TASK LIST ::
A – In the Kay McShane article, reproduce the passage that begins at the words "Irish Paralympic athlete" and stops after the words "of her life.".
B – Answer these questions from the Kay McShane article:
(i) In which town was McShane born?
(ii) Which athlete tied McShane's London Marathon record in 2005 and broke it in 2006?
(iii) What work did McShane do?
C – List every medal in the medal record of the Kay McShane article, giving each medal's type, year, place and event.

DOCUMENT TEXT ::
====================
Kay McShane

Personal information
- Born: 1948/1949
- Died: 20 December 2019 (aged 70)

Medal record
Women's wheelchair racing
Representing Ireland
Paralympic Games
| Silver medal – second place | 1984 Stoke Mandeville /New York | Marathon 4 |
| Bronze medal – third place | 1988 Seoul | Marathon 4 |
| Bronze medal – third place | 1988 Seoul | 800 m 4 |
London Marathon
| Gold medal – first place | 1984 London | Wheelchair |
| Gold medal – first place | 1985 London | Wheelchair |
| Gold medal – first place | 1986 London | Wheelchair |

= Kay McShane =

Irish Paralympic athlete (died 2019)

Kay McShane (1948/1949 - 20 December 2019) was an Irish wheelchair athlete.

== Career ==
Her record of three consecutive wins in the 1984–1986 London Marathon women's wheelchair race remained unequaled for nearly 20 years until Francesca Porcellato tied the record in 2005 and then broke it in 2006.

McShane competed in the 1984 and 1988 Summer Paralympics, in events ranging from the 800 metres to the marathon. She took a silver medal in the marathon in 1984, and two bronze medals in the marathon and 800 metres in 1988.

==Life==
McShane was born in Fermoy and raised on Spike Island in Cork Harbour. She contracted polio as a child, and as a result used a wheelchair for the rest of her life.

She lived in the coastal town of Cobh with her husband Michael White; she worked as a civil servant.

Kay McShane died on 20 December 2019, aged 70, of cancer.

In 2023, the Spike Island Development Company Limited (SIDCL) worked with her family to stage an exhibit of her life and achievements at the island's fortress. Disputes arose between the family and SIDCL over accessibility of the exhibit, as the bus transport from the harbour to the fortress was not wheelchair-accessible. SIDCL said it was unable to fund the needed improvements, and the exhibition was cancelled.
====================
EXTRACTED DATA ::
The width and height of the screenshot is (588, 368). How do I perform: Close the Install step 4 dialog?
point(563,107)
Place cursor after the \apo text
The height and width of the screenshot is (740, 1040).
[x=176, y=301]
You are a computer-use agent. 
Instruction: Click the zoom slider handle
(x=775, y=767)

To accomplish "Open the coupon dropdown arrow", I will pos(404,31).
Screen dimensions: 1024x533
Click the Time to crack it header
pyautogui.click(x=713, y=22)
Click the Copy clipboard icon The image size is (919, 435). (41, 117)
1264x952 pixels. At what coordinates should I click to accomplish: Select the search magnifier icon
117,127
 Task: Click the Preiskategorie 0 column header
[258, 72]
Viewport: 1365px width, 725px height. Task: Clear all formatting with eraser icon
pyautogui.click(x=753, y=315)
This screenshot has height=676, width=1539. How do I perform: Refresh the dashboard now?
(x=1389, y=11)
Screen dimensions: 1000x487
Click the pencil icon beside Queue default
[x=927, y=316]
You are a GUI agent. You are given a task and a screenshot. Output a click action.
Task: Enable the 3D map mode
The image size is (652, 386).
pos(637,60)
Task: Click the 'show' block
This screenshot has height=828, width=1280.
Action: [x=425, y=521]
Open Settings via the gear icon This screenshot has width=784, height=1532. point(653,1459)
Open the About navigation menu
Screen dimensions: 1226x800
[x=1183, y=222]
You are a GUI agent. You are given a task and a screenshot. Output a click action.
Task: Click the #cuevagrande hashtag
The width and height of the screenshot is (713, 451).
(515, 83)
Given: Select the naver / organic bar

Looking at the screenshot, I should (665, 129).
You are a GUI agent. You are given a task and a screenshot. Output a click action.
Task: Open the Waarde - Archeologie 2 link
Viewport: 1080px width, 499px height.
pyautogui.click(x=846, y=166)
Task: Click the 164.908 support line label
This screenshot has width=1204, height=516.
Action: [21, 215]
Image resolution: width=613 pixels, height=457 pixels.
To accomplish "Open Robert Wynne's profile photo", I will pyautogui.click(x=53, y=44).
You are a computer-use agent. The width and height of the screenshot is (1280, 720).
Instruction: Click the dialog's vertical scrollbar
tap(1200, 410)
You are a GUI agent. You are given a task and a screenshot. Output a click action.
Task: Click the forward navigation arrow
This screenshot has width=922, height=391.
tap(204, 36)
====================
LIST OF ANSWERS ::
A –
Irish Paralympic athlete (died 2019)

Kay McShane (1948/1949 - 20 December 2019) was an Irish wheelchair athlete.

== Career ==
Her record of three consecutive wins in the 1984–1986 London Marathon women's wheelchair race remained unequaled for nearly 20 years until Francesca Porcellato tied the record in 2005 and then broke it in 2006.

McShane competed in the 1984 and 1988 Summer Paralympics, in events ranging from the 800 metres to the marathon. She took a silver medal in the marathon in 1984, and two bronze medals in the marathon and 800 metres in 1988.

==Life==
McShane was born in Fermoy and raised on Spike Island in Cork Harbour. She contracted polio as a child, and as a result used a wheelchair for the rest of her life.

B –
(i) Fermoy
(ii) Francesca Porcellato
(iii) She worked as a civil servant.

C –
- Silver medal, 1984, Stoke Mandeville/New York, Marathon 4 (Paralympic Games)
- Bronze medal, 1988, Seoul, Marathon 4 (Paralympic Games)
- Bronze medal, 1988, Seoul, 800 m 4 (Paralympic Games)
- Gold medal, 1984, London, Wheelchair (London Marathon)
- Gold medal, 1985, London, Wheelchair (London Marathon)
- Gold medal, 1986, London, Wheelchair (London Marathon)